**Exercise goal:**
Output all the data exactly. Pictures do not belong in the copy.

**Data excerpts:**
-*-
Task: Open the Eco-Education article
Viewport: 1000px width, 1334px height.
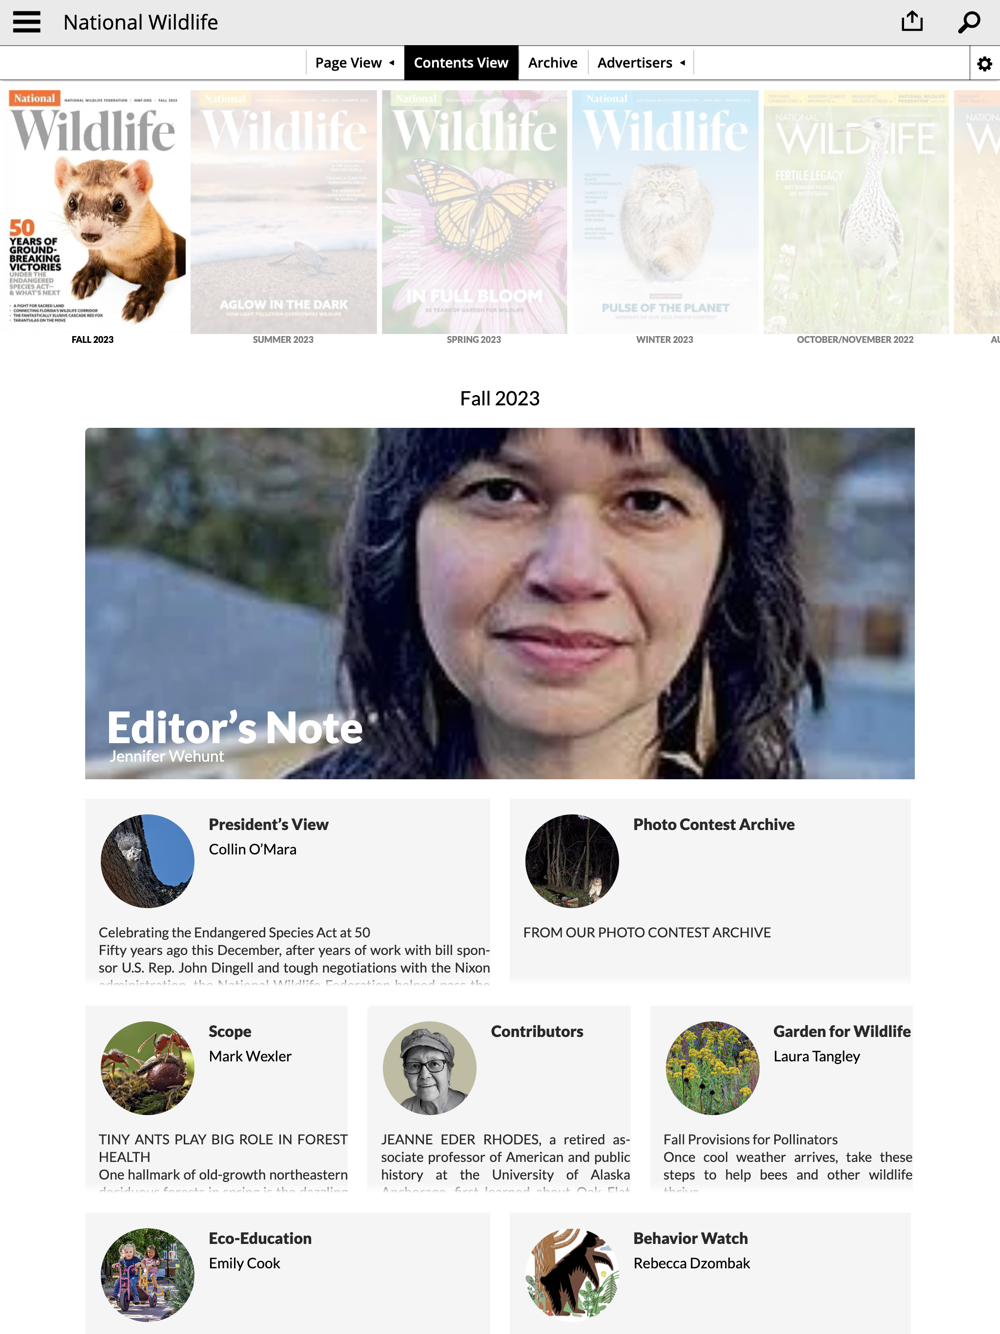Action: coord(288,1273)
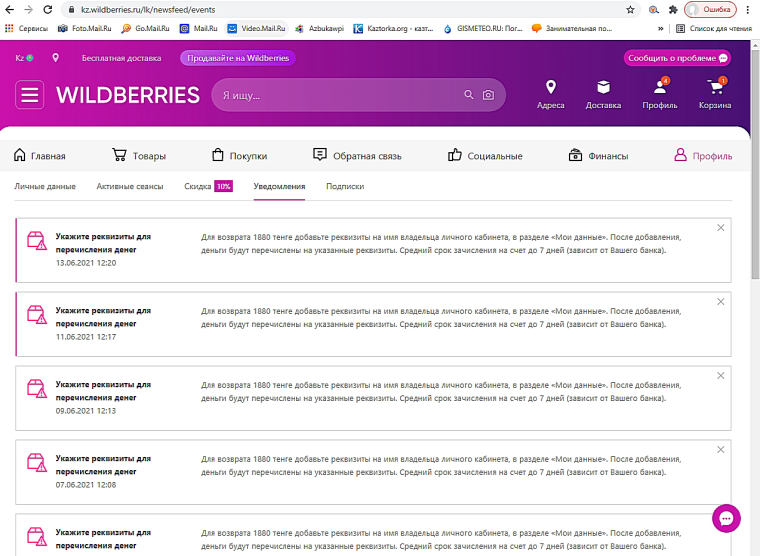Open the Корзина shopping cart
The height and width of the screenshot is (556, 760).
click(715, 92)
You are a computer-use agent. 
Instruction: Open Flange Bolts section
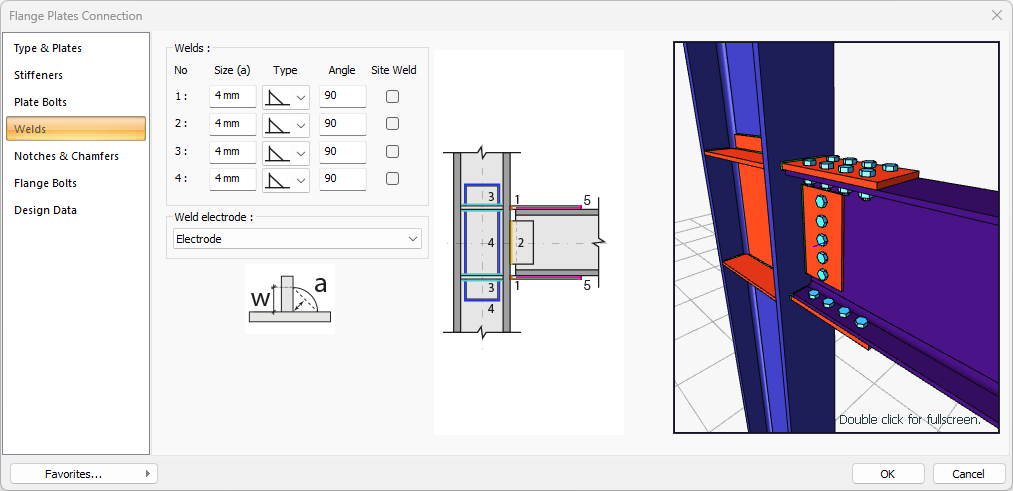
-*-
**Problem solution:**
Task: Open the Eco-Education article
Viewport: 1000px width, 1334px height.
Action: coord(288,1273)
Open the Корзина shopping cart
The height and width of the screenshot is (556, 760).
click(715, 92)
You are a computer-use agent. 
Instruction: Open Flange Bolts section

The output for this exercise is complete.